Photo by Chuckumentary under creative commons license
In the USA the standard protocol (recommended) for vaccinating a kitten with the FVRCP vaccine is, as I understand it, a series of four injections starting at six weeks of age and finishing at 16 weeks of age. This is 4 vaccines within 10 weeks.
FVRCP is a combination vaccine against viruses: herpes, calici, panleukopenia.
There is concern amongst some vets and cat owners that a kitten receives too many vaccinations, which can damage kidney cells. There is evidence that the FVRCP vaccine can inflame kidney cells.
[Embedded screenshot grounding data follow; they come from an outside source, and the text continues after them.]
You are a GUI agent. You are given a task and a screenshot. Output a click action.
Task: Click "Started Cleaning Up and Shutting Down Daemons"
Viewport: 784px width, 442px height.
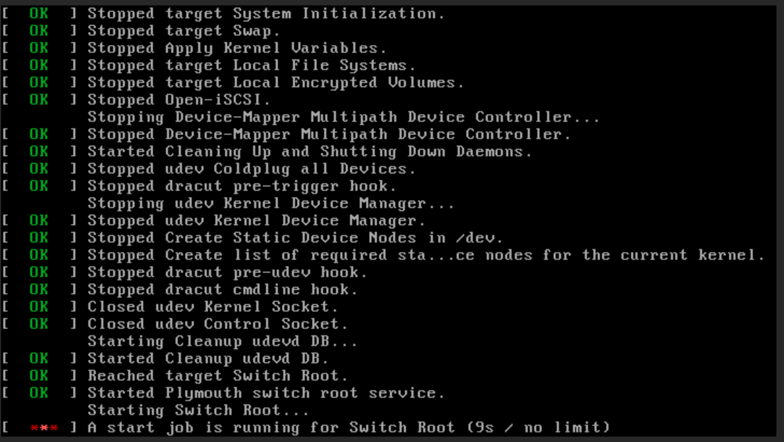(x=310, y=151)
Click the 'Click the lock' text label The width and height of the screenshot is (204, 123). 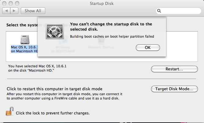(x=53, y=113)
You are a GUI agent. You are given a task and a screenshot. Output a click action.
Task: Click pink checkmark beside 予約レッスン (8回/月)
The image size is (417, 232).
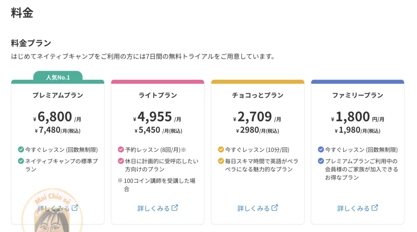pos(121,150)
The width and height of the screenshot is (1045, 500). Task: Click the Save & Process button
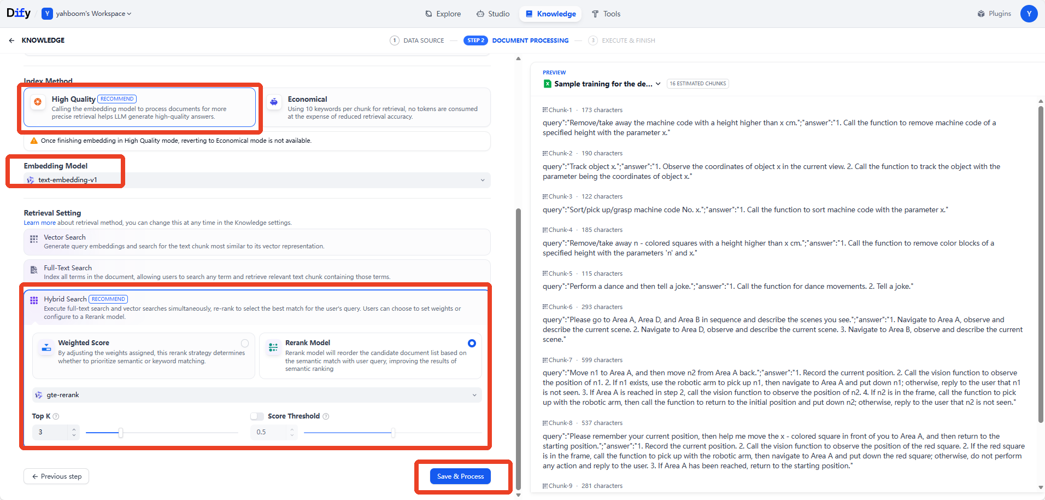(460, 476)
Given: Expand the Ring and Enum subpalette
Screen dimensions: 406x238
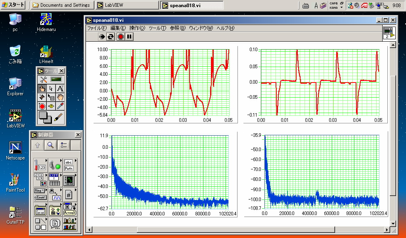Looking at the screenshot, I should coord(40,193).
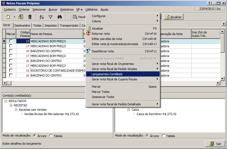Click the binoculars search icon

(x=60, y=17)
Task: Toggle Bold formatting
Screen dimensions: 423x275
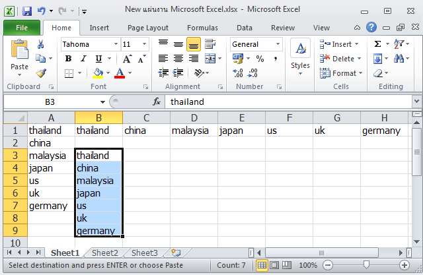Action: point(67,59)
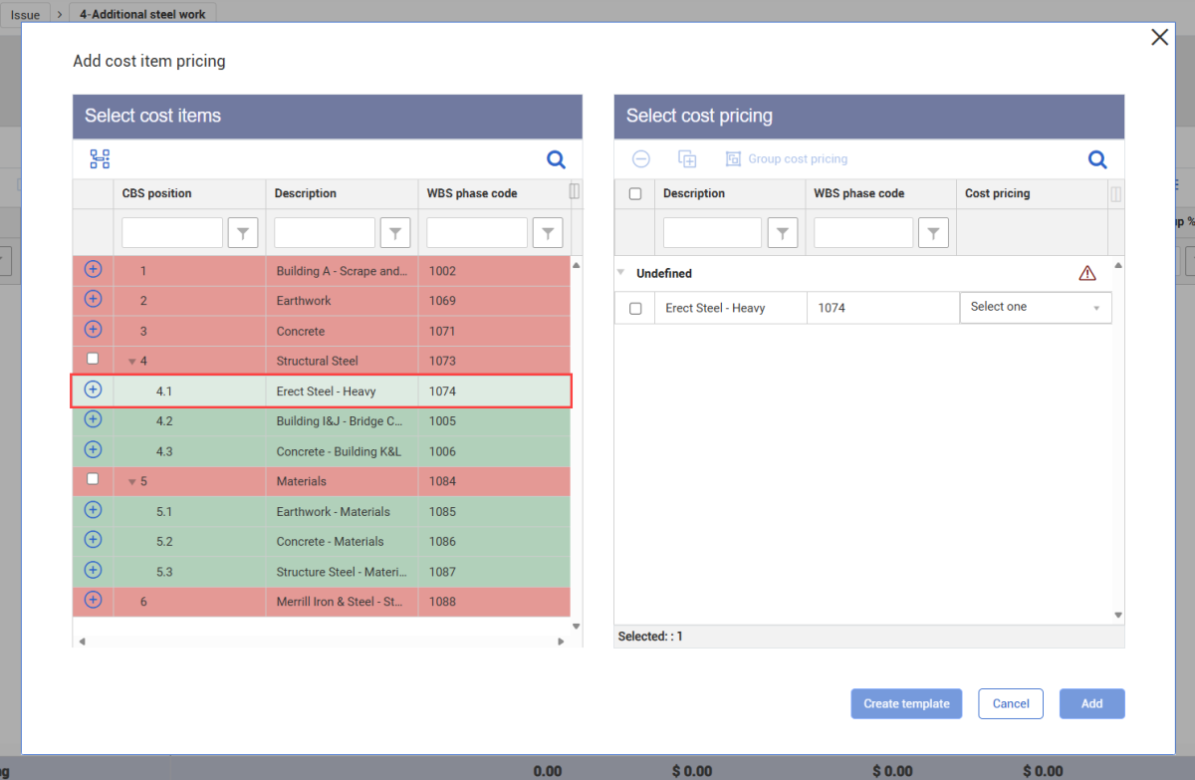Click the Issue breadcrumb tab
The width and height of the screenshot is (1195, 780).
25,15
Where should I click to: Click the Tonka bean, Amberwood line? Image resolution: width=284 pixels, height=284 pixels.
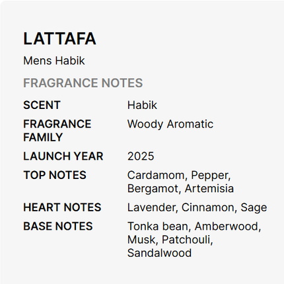click(194, 227)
There is a direct link, in fact, as the FVRCP vaccine is grown in feline kidney cells. The cells used to grow the vaccine is retained in the vaccine and so they are injected into the kitten with the vaccine. It is suggested that the kitten attacks these cells as foreign bodies, gets confused and attacks his own kidney cells in an autoimmune response. This inflames the kittens kidney cells.
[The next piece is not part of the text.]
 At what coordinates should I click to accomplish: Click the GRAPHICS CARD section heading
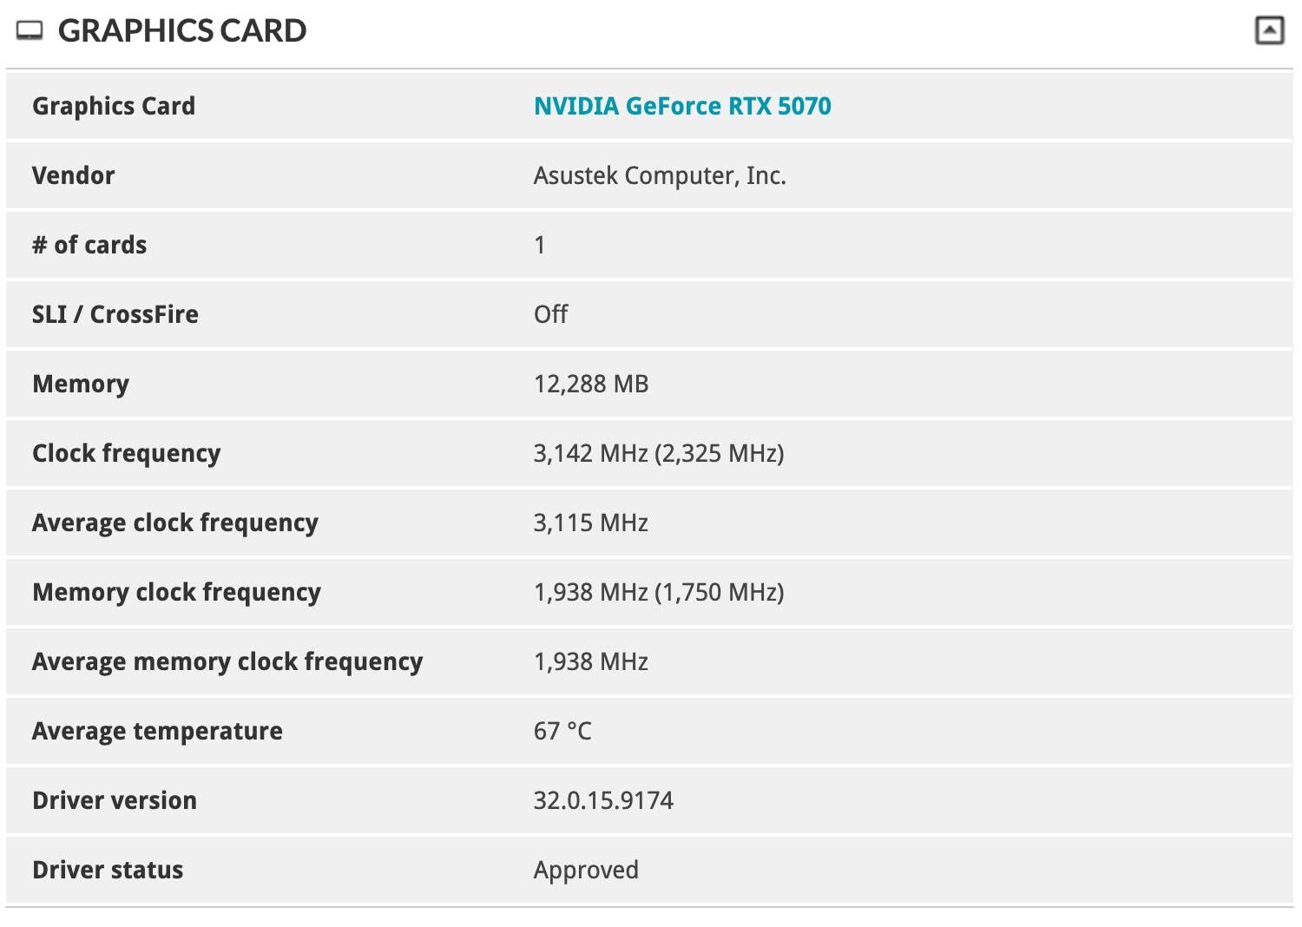click(182, 31)
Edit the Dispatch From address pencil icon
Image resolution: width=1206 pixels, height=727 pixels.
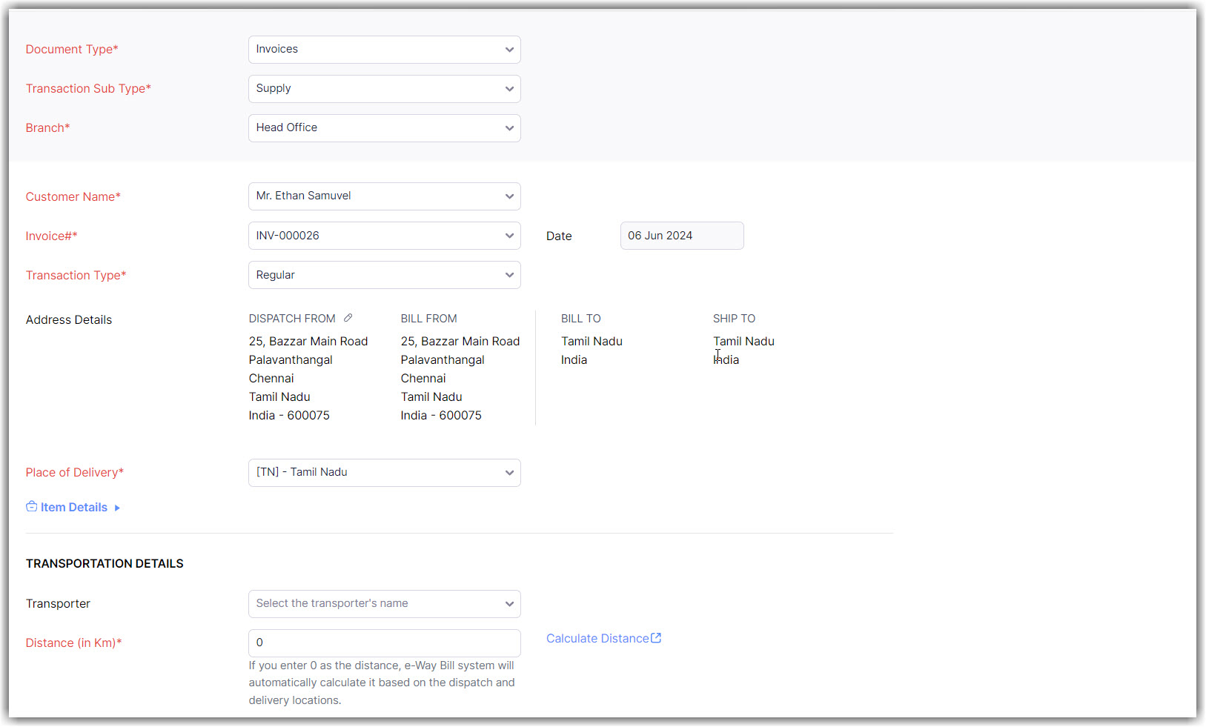point(348,318)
A research paper also links vaccines with kidney damage: Vaccines and kidney damage
Is the series of combination vaccines administered to kittens one reason why cats are 7 times more likely to get kidney disease than dogs and why kidney disease is the most common cat health problem in some veterinary surgeries? Kidney disease is certainly a major health problem for cats in the 21st century. Another potential culprit for the high incidence of kidney disease is diet: low protein commercial cat food and/or dry cat food2.
One veterinarian2 recommends that the standard procedure should not be followed. Instead, she recommends that:
- An injectable modified live (non-adjuvanted) FVRCP vaccine should be used as follows:
- The first vaccination takes place at aged 8-9 weeks
- The second and final vaccination takes place at no younger than 16 weeks (2 vaccinations).
Cat owners should take charge in the veterinarian’s consulting room, in a gentle but persuasive way, armed with sound information. At least a client should gently challenge and probe for good answers.
Arguably, there is a tendency amongst vets to over-vaccinate for various reasons, one being that it gets clients back to the clinic for a bit of selling. The vet is the expert. That does not mean he/she can’t be questioned about, for example side effects.
In my view, vaccinations in older cats should not take place. This certainly applies to places where vaccinations of cats and pets take place routinely creating a healthy zone.